Los pingüinos son unas de las aves más extraordinarias del planeta. Aunque tienen plumas y ponen huevos como las demás aves, no pueden volar por el aire. En su lugar, "vuelan" a través del océano. La mayoría de las 18 especies diferentes de pingüinos viven en el hemisferio sur, desde las costas heladas de la Antártida hasta las islas tropicales Galápagos, cerca del ecuador.

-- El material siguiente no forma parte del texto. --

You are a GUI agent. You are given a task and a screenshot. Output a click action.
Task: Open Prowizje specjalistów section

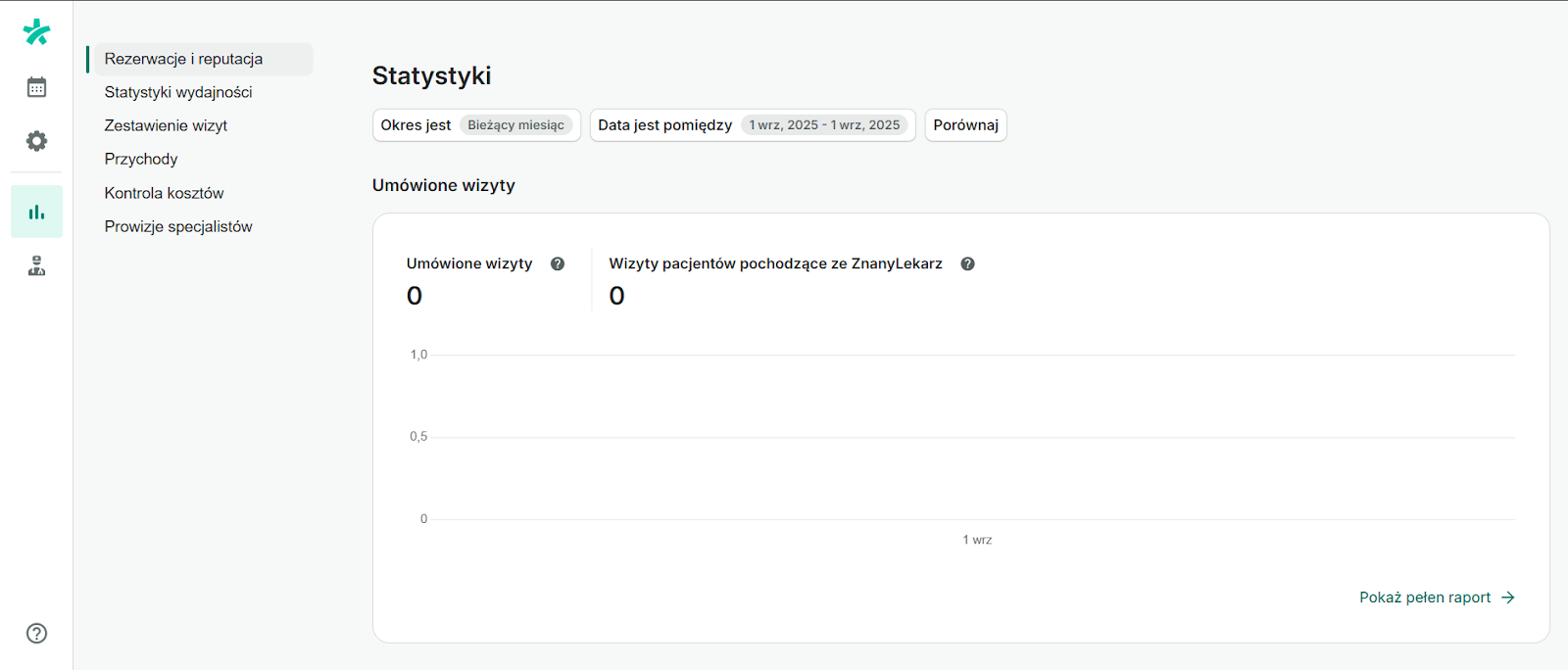pos(177,225)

Una de las características más reconocibles de un pingüino es su aspecto en blanco y negro, que parece un pequeño esmoquin. Esta coloración es en realidad una forma ingeniosa de camuflaje llamada contrasombreado. Cuando un pingüino nada, su vientre blanco se confunde con la superficie brillante del agua al mirarlo desde abajo. Al mismo tiempo, su espalda oscura se mezcla con las profundidades oscuras del océano al ser visto desde arriba. Esto les ayuda a mantenerse a salvo de depredadores como las focas leopardo y las orcas mientras buscan alimento.

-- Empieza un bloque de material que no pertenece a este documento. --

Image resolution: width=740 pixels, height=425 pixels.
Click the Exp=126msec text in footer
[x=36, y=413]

Para sobrevivir en aguas heladas, los pingüinos cuentan con adaptaciones asombrosas. Tienen una gruesa capa de grasa debajo de la piel, llamada grasa corporal, que los mantiene calientes. Sus plumas también son muy rígidas y están muy juntas para formar un abrigo impermeable. A diferencia de la mayoría de las aves, que tienen huesos huecos para poder volar, los pingüinos tienen huesos pesados y sólidos. Estos funcionan como el cinturón de pesas de un buzo, ayudándoles a permanecer bajo el agua mientras cazan peces, calamares y pequeños crustáceos llamados kril.
Los pingüinos también son animales muy sociables. Viven en grandes grupos llamados colonias, que a veces pueden incluir miles de aves. Vivir juntos les ayuda a mantenerse seguros y calientes. En los gélidos inviernos antárticos, los pingüinos emperador se acurrucan muy juntos en un círculo gigante, turnándose para estar en el centro, donde hace más calor. Cuando se trata de criar a sus polluelos, muchos padres pingüinos trabajan en equipo. Mientras uno se queda protegiendo el huevo o la cría, el otro viaja al océano para buscar comida.
Ya sea deslizándose sobre su pancita por el hielo o sumergiéndose en las frías aguas del mar, los pingüinos están perfectamente adaptados a su entorno. Estas aves no voladoras nos demuestran cómo los animales pueden adaptarse a algunas de las condiciones más duras de nuestro planeta.